### WHAT TO PRODUCE
Repeat the entries that follow from start to finish, keeping every character.

▶

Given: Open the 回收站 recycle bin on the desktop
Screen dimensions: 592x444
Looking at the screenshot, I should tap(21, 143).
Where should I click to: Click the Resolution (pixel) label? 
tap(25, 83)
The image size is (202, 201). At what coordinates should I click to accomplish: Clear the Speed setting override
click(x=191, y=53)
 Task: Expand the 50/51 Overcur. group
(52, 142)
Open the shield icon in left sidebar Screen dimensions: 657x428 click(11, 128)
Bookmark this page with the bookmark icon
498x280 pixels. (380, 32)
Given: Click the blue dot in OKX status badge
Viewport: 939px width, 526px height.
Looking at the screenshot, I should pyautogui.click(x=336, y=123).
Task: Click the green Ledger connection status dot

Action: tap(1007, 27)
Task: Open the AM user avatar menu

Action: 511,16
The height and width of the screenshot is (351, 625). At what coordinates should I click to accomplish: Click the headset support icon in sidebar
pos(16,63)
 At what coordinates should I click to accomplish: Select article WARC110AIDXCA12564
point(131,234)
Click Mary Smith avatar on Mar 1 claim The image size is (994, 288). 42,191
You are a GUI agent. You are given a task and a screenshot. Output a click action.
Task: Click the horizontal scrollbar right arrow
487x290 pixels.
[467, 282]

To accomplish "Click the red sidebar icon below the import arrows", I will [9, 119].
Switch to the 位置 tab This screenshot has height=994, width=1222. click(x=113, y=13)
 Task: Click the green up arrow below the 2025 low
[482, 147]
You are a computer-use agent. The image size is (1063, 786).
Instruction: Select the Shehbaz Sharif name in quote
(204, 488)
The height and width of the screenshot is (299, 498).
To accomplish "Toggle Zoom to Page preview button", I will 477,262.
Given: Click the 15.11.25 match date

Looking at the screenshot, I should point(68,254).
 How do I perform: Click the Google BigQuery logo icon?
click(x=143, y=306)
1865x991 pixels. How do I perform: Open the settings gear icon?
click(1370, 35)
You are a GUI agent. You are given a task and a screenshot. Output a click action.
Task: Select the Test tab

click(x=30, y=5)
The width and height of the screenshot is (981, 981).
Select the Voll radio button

◀

### RESULT FOR THIS TASK
Given: Open the 回收站 recycle bin on the desktop
Screen dimensions: 592x444
Looking at the screenshot, I should tap(21, 143).
Where should I click to: Click the Resolution (pixel) label? 
tap(25, 83)
The image size is (202, 201). At what coordinates should I click to accomplish: Clear the Speed setting override
click(x=191, y=53)
 Task: Expand the 50/51 Overcur. group
(52, 142)
Open the shield icon in left sidebar Screen dimensions: 657x428 click(11, 128)
Bookmark this page with the bookmark icon
498x280 pixels. (380, 32)
Given: Click the blue dot in OKX status badge
Viewport: 939px width, 526px height.
Looking at the screenshot, I should pyautogui.click(x=336, y=123).
Task: Click the green Ledger connection status dot

Action: tap(1007, 27)
Task: Open the AM user avatar menu

Action: 511,16
The height and width of the screenshot is (351, 625). At what coordinates should I click to accomplish: Click the headset support icon in sidebar
pos(16,63)
 At what coordinates should I click to accomplish: Select article WARC110AIDXCA12564
point(131,234)
Click Mary Smith avatar on Mar 1 claim The image size is (994, 288). 42,191
You are a GUI agent. You are given a task and a screenshot. Output a click action.
Task: Click the horizontal scrollbar right arrow
487x290 pixels.
[467, 282]

To accomplish "Click the red sidebar icon below the import arrows", I will [9, 119].
Switch to the 位置 tab This screenshot has height=994, width=1222. click(x=113, y=13)
 Task: Click the green up arrow below the 2025 low
[482, 147]
You are a computer-use agent. The image size is (1063, 786).
Instruction: Select the Shehbaz Sharif name in quote
(204, 488)
The height and width of the screenshot is (299, 498).
To accomplish "Toggle Zoom to Page preview button", I will 477,262.
Given: Click the 15.11.25 match date

Looking at the screenshot, I should point(68,254).
 How do I perform: Click the Google BigQuery logo icon?
click(x=143, y=306)
1865x991 pixels. How do I perform: Open the settings gear icon?
click(1370, 35)
You are a GUI agent. You are given a task and a screenshot. Output a click action.
Task: Select the Test tab

click(x=30, y=5)
The width and height of the screenshot is (981, 981).
Select the Voll radio button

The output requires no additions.